__What you should do__:
Can you quote verbatim the part of the data that begins with the line containing "Where should I" and ends with the line containing "Looking at the screenshot, I should (321, 161).", both lines included?

__Dataset records__:
* * * * *

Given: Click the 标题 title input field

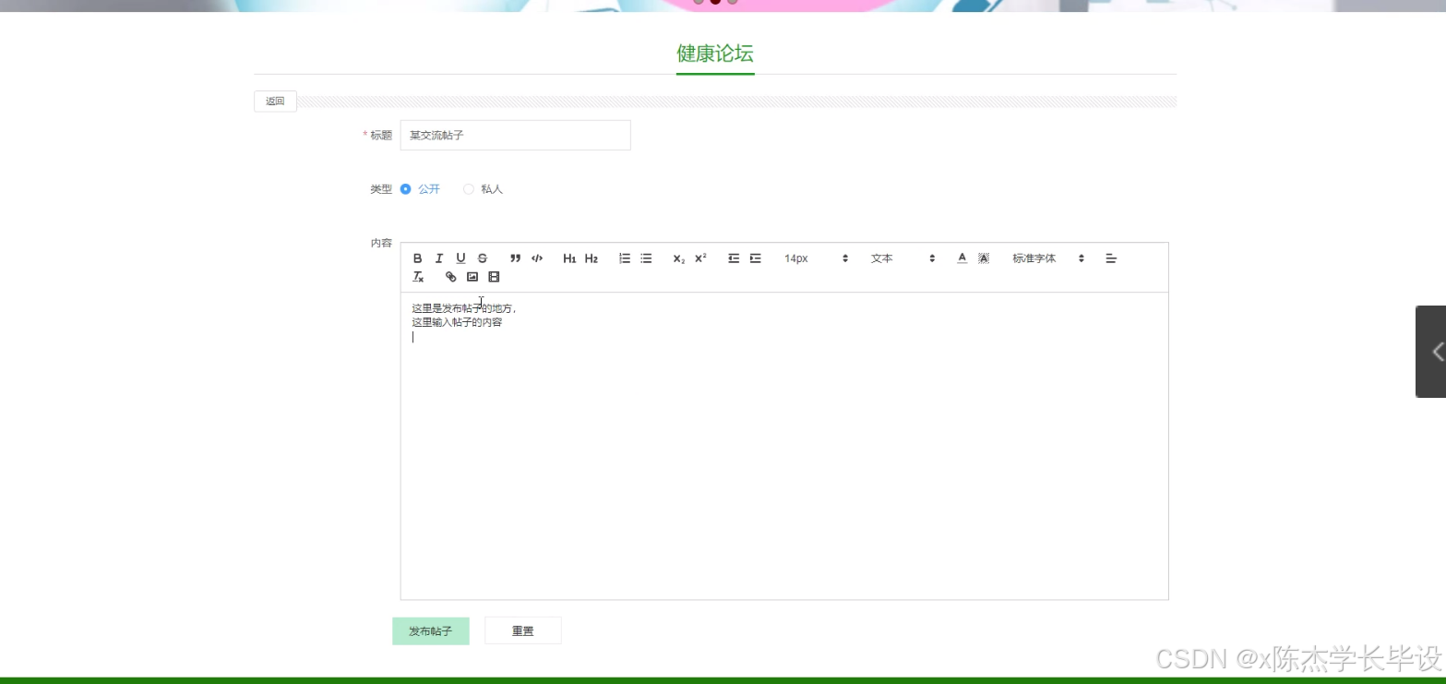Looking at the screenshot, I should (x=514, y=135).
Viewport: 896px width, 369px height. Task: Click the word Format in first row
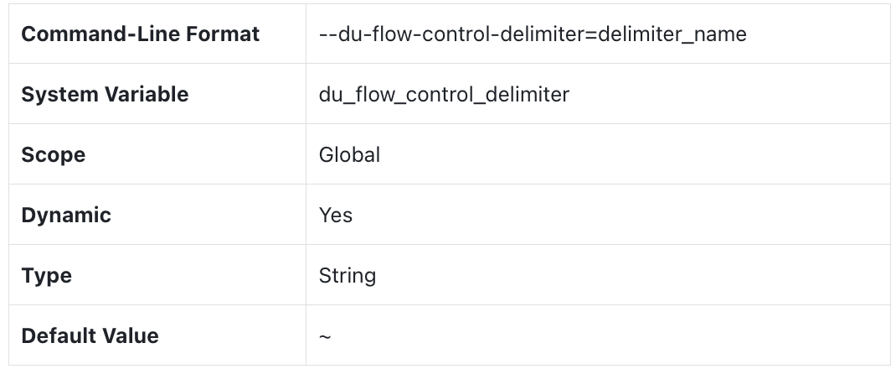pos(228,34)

* * * * *

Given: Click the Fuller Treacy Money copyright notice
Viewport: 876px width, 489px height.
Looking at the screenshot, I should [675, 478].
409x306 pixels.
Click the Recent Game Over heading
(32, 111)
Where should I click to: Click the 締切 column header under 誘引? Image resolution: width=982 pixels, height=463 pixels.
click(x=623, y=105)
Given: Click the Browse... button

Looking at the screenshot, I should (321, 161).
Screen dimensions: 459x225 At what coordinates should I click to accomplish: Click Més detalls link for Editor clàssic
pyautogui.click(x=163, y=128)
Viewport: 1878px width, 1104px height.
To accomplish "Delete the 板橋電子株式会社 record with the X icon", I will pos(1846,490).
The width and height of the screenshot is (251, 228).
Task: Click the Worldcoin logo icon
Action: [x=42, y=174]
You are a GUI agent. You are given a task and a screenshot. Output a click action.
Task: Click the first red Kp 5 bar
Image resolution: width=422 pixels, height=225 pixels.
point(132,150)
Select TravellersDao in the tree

* * * * *

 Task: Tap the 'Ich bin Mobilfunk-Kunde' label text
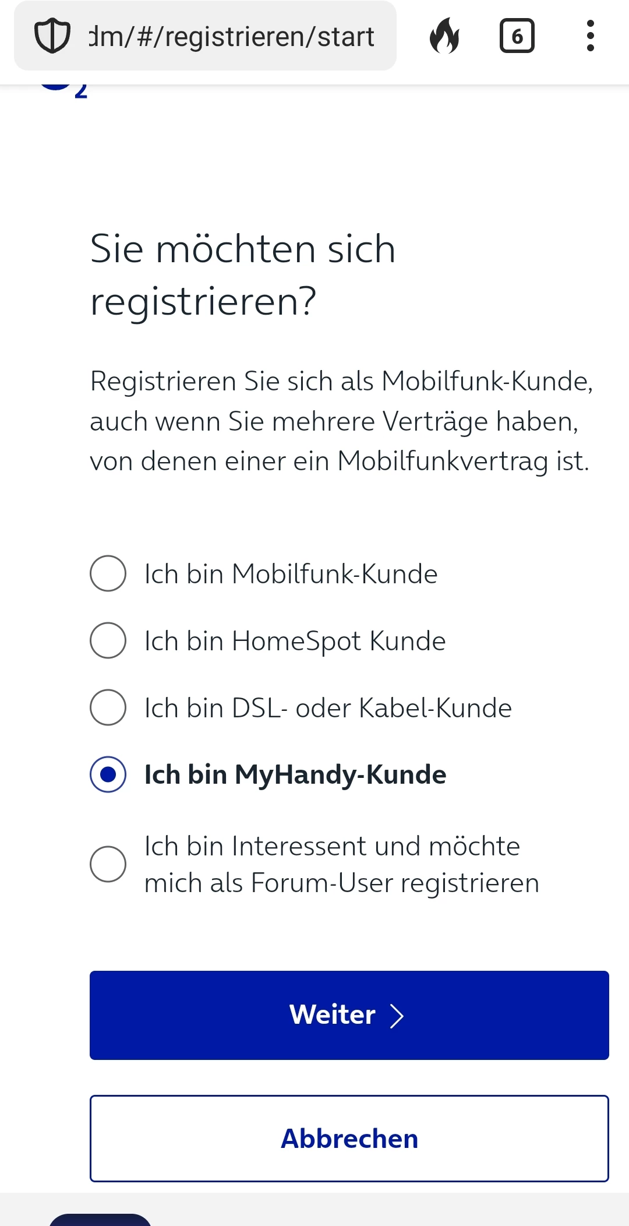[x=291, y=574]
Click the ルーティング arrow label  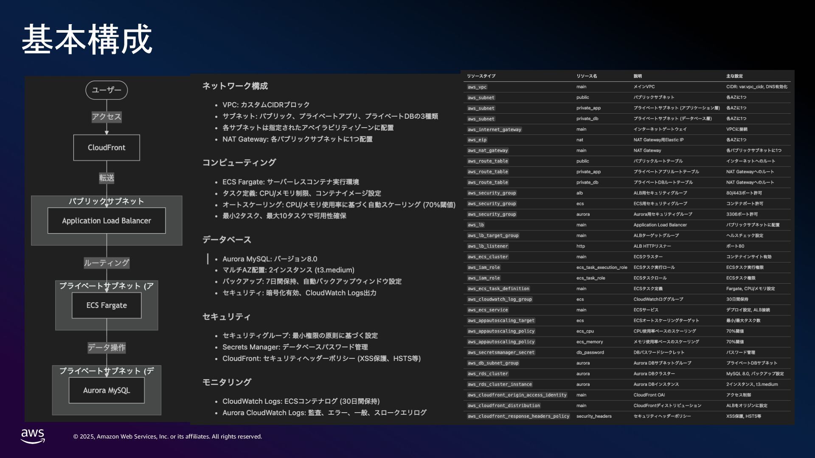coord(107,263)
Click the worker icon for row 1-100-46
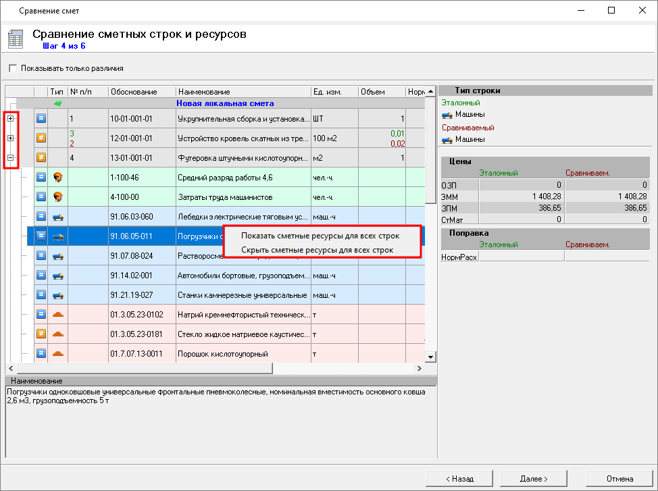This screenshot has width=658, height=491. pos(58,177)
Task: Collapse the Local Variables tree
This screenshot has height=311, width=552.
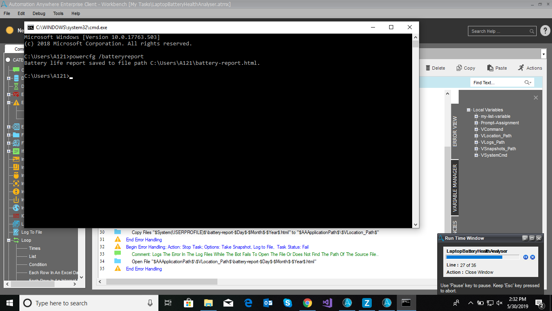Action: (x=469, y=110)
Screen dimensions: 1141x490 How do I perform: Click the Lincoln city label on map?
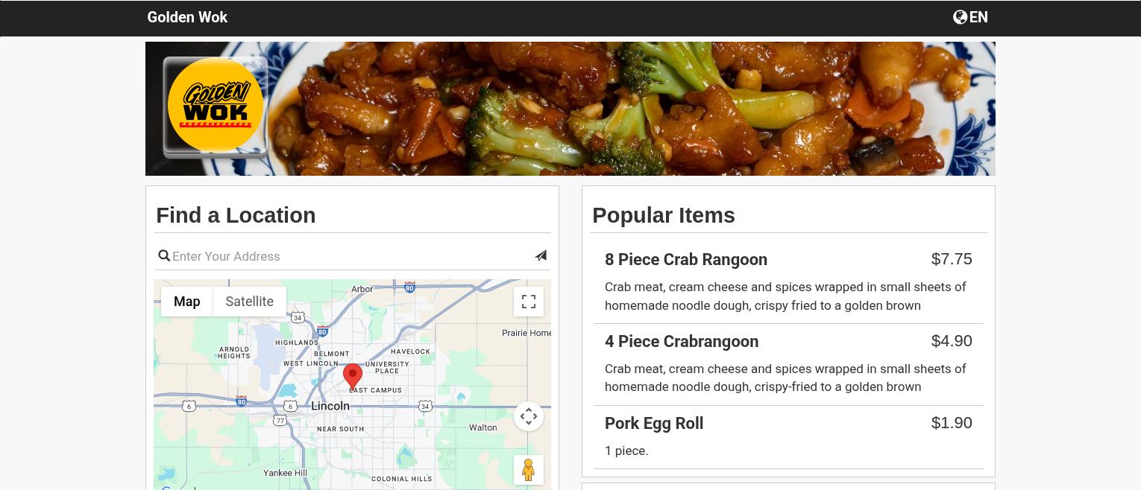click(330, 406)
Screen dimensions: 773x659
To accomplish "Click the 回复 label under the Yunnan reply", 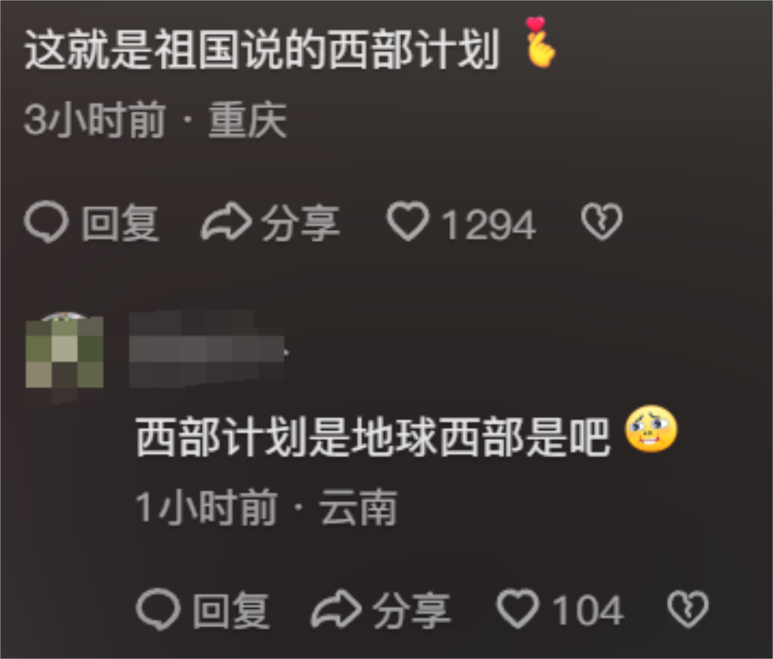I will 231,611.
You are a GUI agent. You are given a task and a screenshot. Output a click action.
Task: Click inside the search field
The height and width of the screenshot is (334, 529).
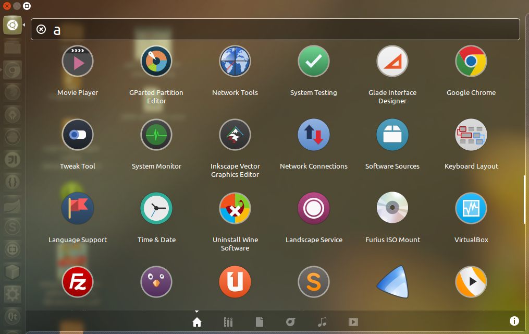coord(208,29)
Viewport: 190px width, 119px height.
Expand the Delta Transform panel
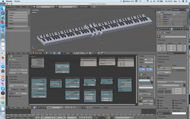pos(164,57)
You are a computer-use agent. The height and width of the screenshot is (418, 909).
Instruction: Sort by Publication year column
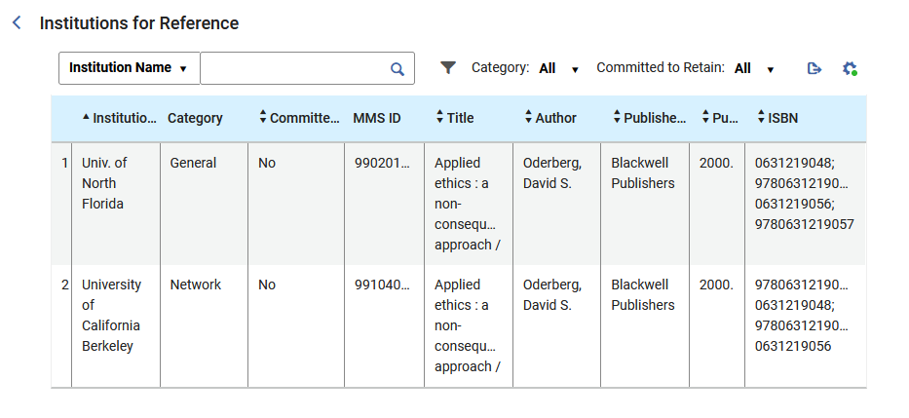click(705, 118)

* * * * *

__Exercise result__:
Where should I click to: Click the 締切 column header under 誘引? Image resolution: width=982 pixels, height=463 pixels.
click(x=623, y=105)
Given: Click the Browse... button

Looking at the screenshot, I should (321, 161).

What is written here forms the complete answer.